PAGE
==*==
Christian Love And Academic Dialogue: A Reply To Bruce Ware -- By: Gregory A. Boyd

Journal: Journal of the Evangelical Theological Society
Volume: JETS 45:2 (Jun 2002)
Article: Christian Love And Academic Dialogue: A Reply To Bruce Ware
Author: Gregory A. Boyd


Christian Love And Academic Dialogue:
A Reply To Bruce Ware

Gregory A. Boyd*

* Gregory Boyd is professor of theology at Bethel College, 3900 Bethel Drive, St. Paul MN 55112–6999.

I want to begin by expressing my utmost respect for the high value placed on academic fairness and integrity by the editor of JETS. This is clearly evidenced in his invitation to John Sanders, Clark Pinnock, and myself to offer substantive responses to Ware’s essay, “Defining Evangelicalism’s Boundaries Theologically: Is Open Theism Evangelical?” I applaud this attitude and hope that it continues to permeate the Evangelical Theological Society.

I shall first offer three preliminary comments in response to Ware’s essay and shall then proceed to offer brief responses to seven arguments Ware raises against the openness position.

1. Exhaustive Divine Foreknowledge?

Throughout his paper Ware consistently depicts open theists as denying “exhaustive divine foreknowledge.” Open theists have usually contrasted their view with the classical view of “exhaustively definite foreknowledge,” not “exhaustively divine foreknowledge.”1 Indeed, the phrase “exhaustively divine foreknowledge” seems quite redundant. Is there a non-divine form of exhaustive foreknowledge Ware is concerned about?
==*==
DATA EXCERPT

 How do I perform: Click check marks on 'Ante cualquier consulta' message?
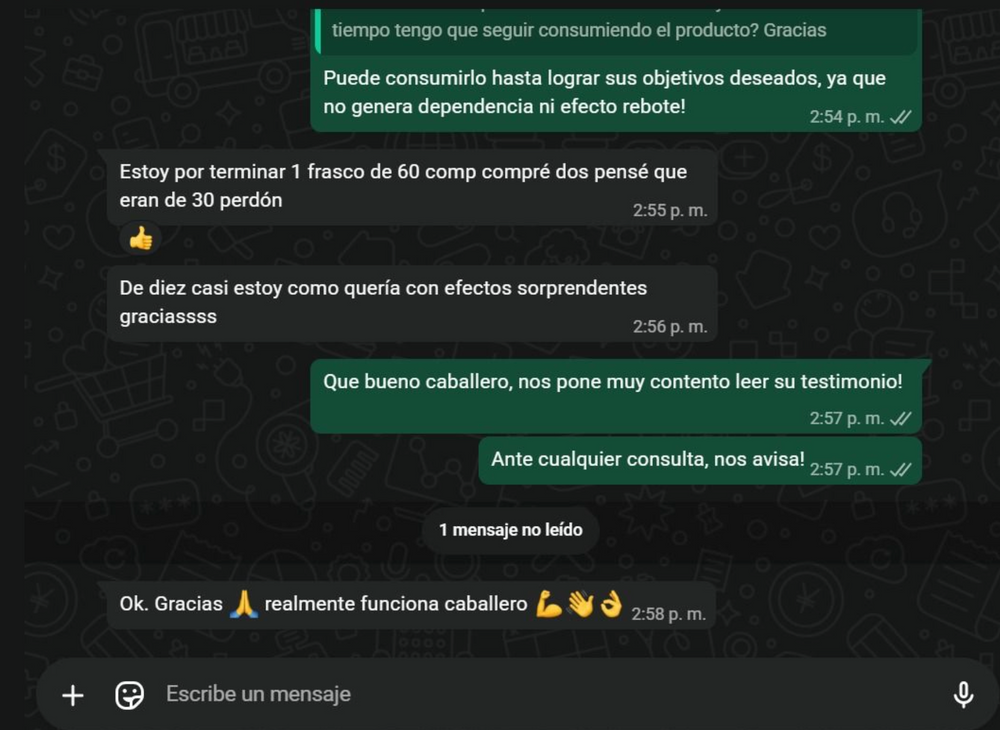(901, 469)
==*==
PROBLEM STATEMENT
List every person named in the article replying to Bruce Ware.

CORRECT RESPONSE
Bruce Ware, Gregory A. Boyd, John Sanders, Clark Pinnock